The framework of intersectionality was introduced to social theory by Crenshaw95, and we argue that it could be more effectively adopted within ecology. Intersectionality acknowledges the multiple intersecting dimensions of life experience that shape an individual’s capacity to contribute to public and scholarly discourse, including: race/ethnicity, gender, nationality, indigeneity, wealth, spirituality, sexuality, parenthood/dependencies and other identities. An intersectional approach to practising ecology recognizes the multiple barriers and opportunities facing those working together as collaborators and is a call to action to develop long-term solutions for equitable research relationships.

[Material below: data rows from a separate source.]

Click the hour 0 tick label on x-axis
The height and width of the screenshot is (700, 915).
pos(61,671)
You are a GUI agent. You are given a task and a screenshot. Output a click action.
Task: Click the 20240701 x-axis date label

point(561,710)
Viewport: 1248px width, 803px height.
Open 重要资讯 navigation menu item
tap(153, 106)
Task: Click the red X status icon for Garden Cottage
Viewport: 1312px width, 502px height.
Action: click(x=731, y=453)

Funding and reward structures must also change. Creating a more inclusive ethical practice of ecology requires institutions to change incentives away from individualistic perspectives and towards recognizing contributions that build knowledge collectively. One positive shift that is underway in some institutions is faculty tenure committees equally valuing articles where a candidate is not a lead or corresponding author but has made a substantial contribution, enabling those in privileged research institutions to more readily give up prominent authorship positions96. A further step is to use models for large teams that do away with lead authorship altogether97. Tenure and hiring committees should also regard science–policy translation for environmental justice, as well as efforts to diversify ecological sciences, as seriously as publication records72. This should include valuing the mentorship of trainees not based at Western institutions.

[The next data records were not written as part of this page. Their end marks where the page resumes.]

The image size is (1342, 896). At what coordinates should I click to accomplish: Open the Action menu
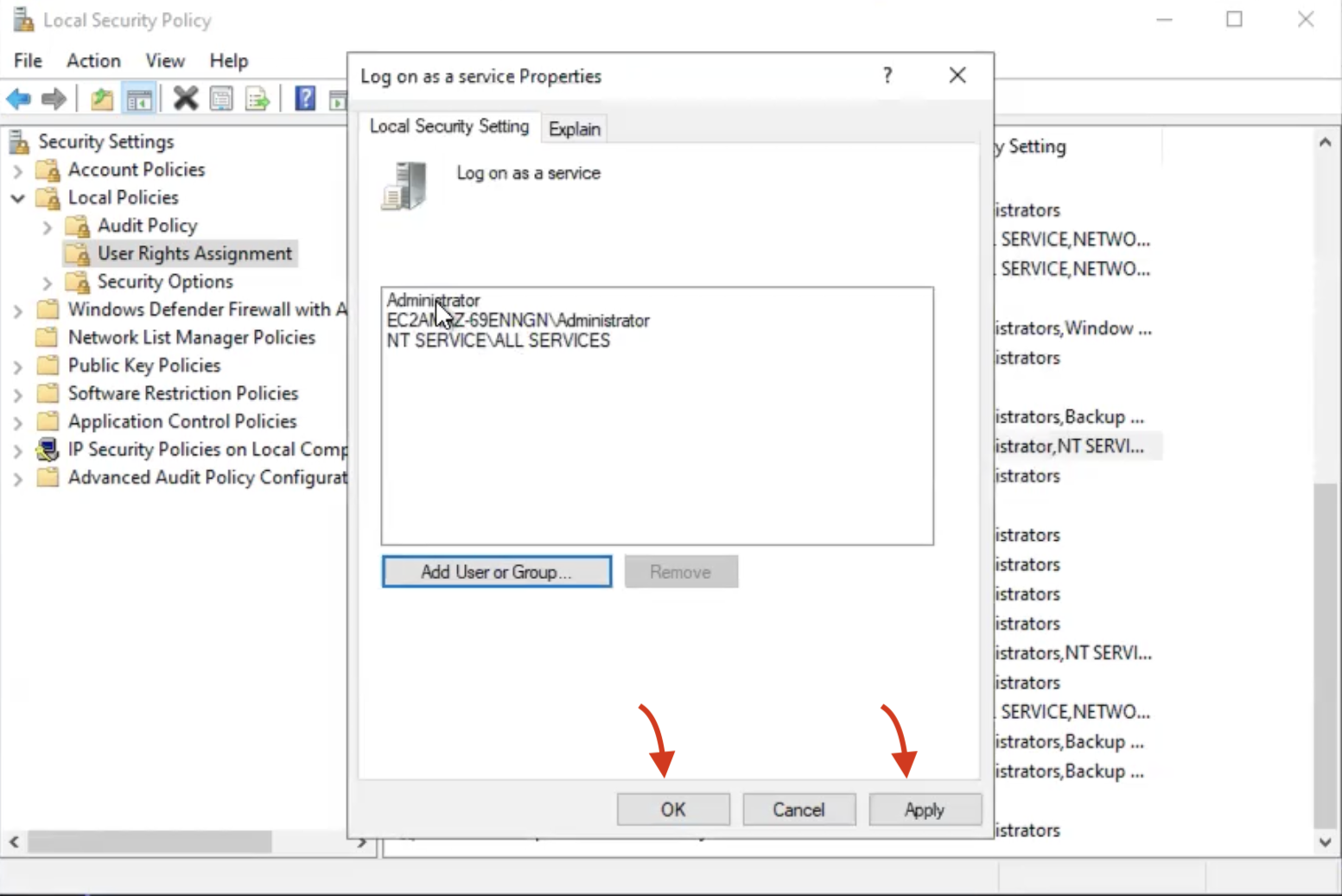pos(93,60)
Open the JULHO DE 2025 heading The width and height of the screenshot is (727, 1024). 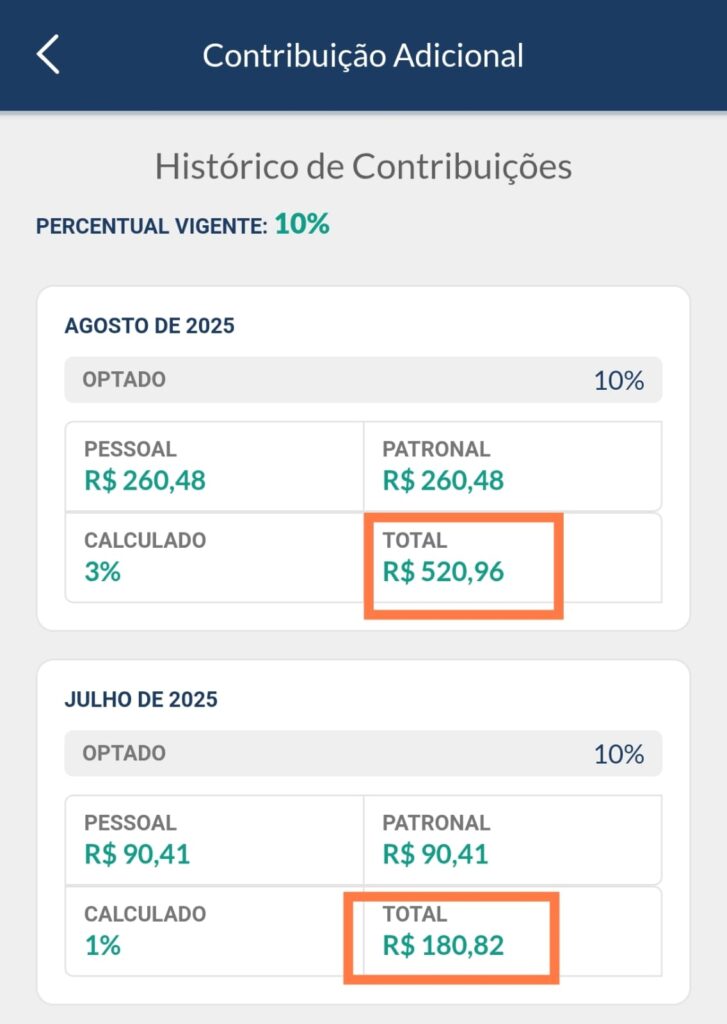pyautogui.click(x=141, y=700)
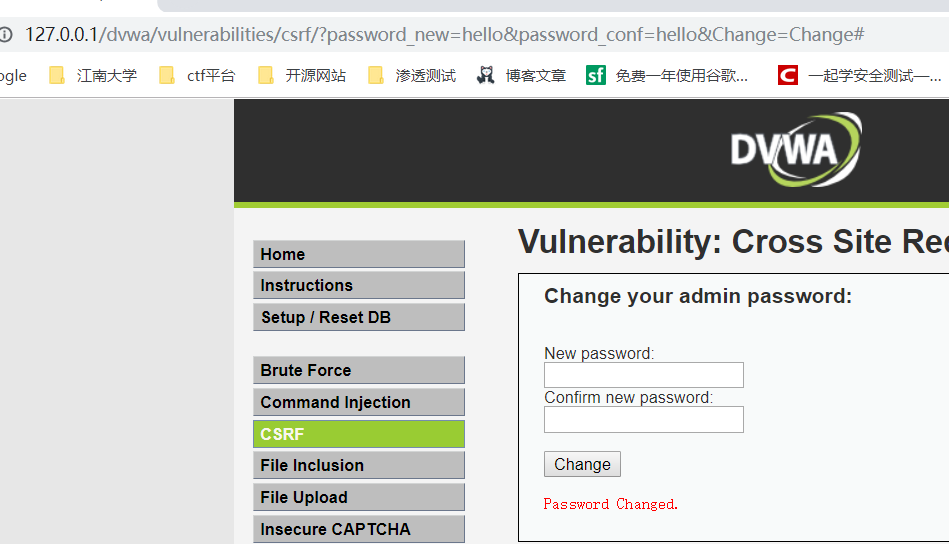Open the 江南大学 bookmark folder
The image size is (949, 544).
tap(93, 75)

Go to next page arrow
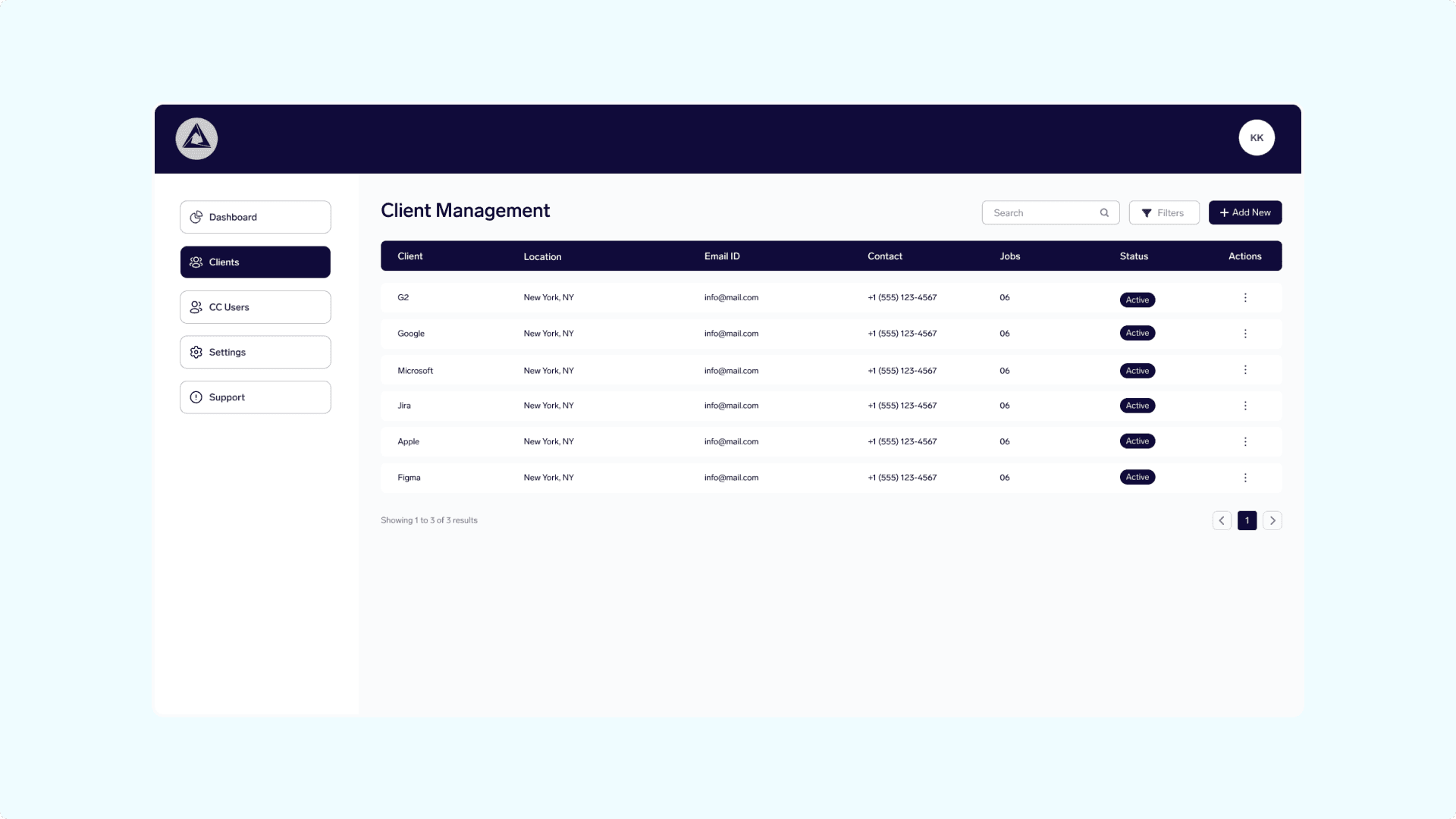click(x=1272, y=520)
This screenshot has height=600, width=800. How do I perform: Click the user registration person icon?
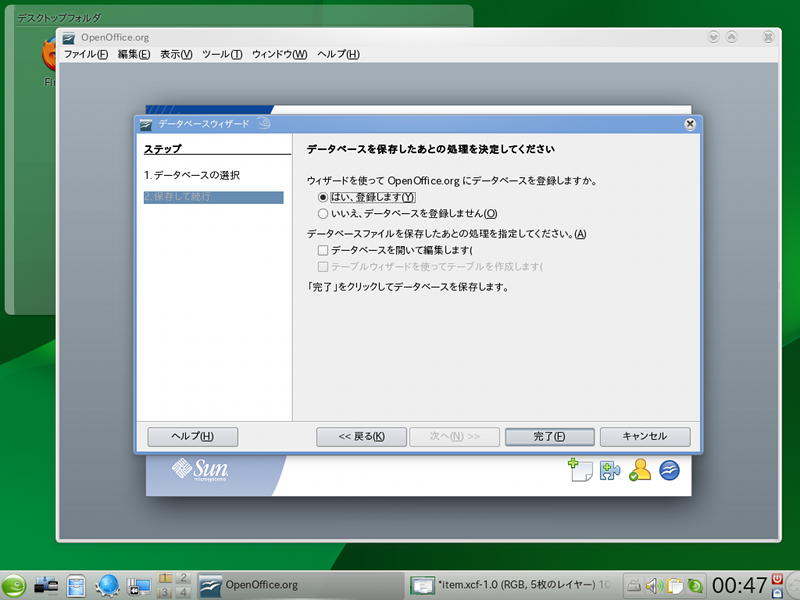(640, 470)
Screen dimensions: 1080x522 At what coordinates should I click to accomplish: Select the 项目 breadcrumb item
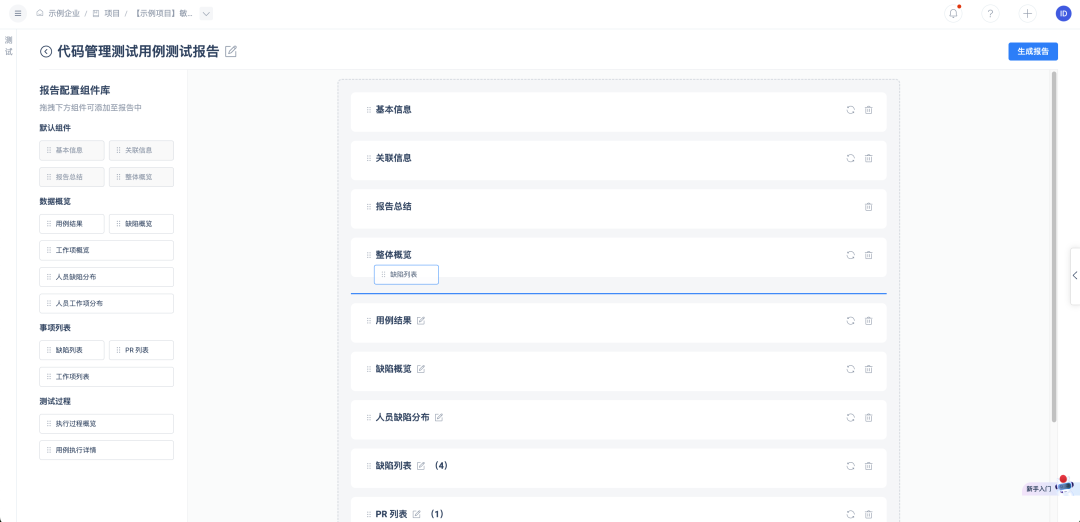tap(112, 13)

Considering these five actions calls for reformulating research questions and practices as part of a decolonizing ecology that rejects extractive knowledge and instead generates knowledge that nurtures positive reciprocity with nature. Because settler-colonial processes have increased the vulnerability of people and other species by displacing them into unfamiliar or lower-quality landscapes98, the concept of ecological vulnerability to global change now intersects with environmental justice99,100. A decolonial ecological ethic would have ecologists examining the colonial and pre-colonial histories of the hypotheses they set out to test, the aims of their research for benefiting vulnerable species and communities, and the way their work intersects with corporate power and interests of extraction101. Analysis of change in socioecological systems must consider the impacts of colonial histories and offer solutions in a decolonial framework. Who is empowered to shape research questions is unsurprisingly who can shape research answers89,102, but this power dynamic is rarely considered in ecology. More opportunities for historically marginalized groups to set research agendas is an important way of redressing ongoing power imbalances.

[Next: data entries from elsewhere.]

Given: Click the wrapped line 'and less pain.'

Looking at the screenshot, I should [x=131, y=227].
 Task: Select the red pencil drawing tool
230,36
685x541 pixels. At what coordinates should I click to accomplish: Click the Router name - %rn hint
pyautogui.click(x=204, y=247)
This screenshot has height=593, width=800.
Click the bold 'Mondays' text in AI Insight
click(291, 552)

We caution that the actions we outline are a beginning, not a checklist, for a decolonial ecology. We invite readers to make these shifts in their capacity as ecological researchers, teachers and practitioners. Although not simple, we believe these actions could prove defining, especially when ecology may emerge as a key discipline informing a future that disrupts, rather than entrenches, dynamics of inequality and helps lead a just transition to a more sustainable world.
All of the data used are publicly available. Bird species names and geographic ranges are available at https://www.iucnredlist.org/resources/spatial-data-download. The names of European ornithologists and mammologists are available at https://en.wikipedia.org/wiki/List_of_ornithologists and https://en.wikipedia.org/wiki/List_of_mammalogists, respectively. The most common European last names are available at https://en.wikipedia.org/wiki/List_of_most_common_surnames_in_Europe. A revised list of European names used for matching to bird species names is available at Figshare (https://doi.org/10.6084/m9.figshare.14134277.v1).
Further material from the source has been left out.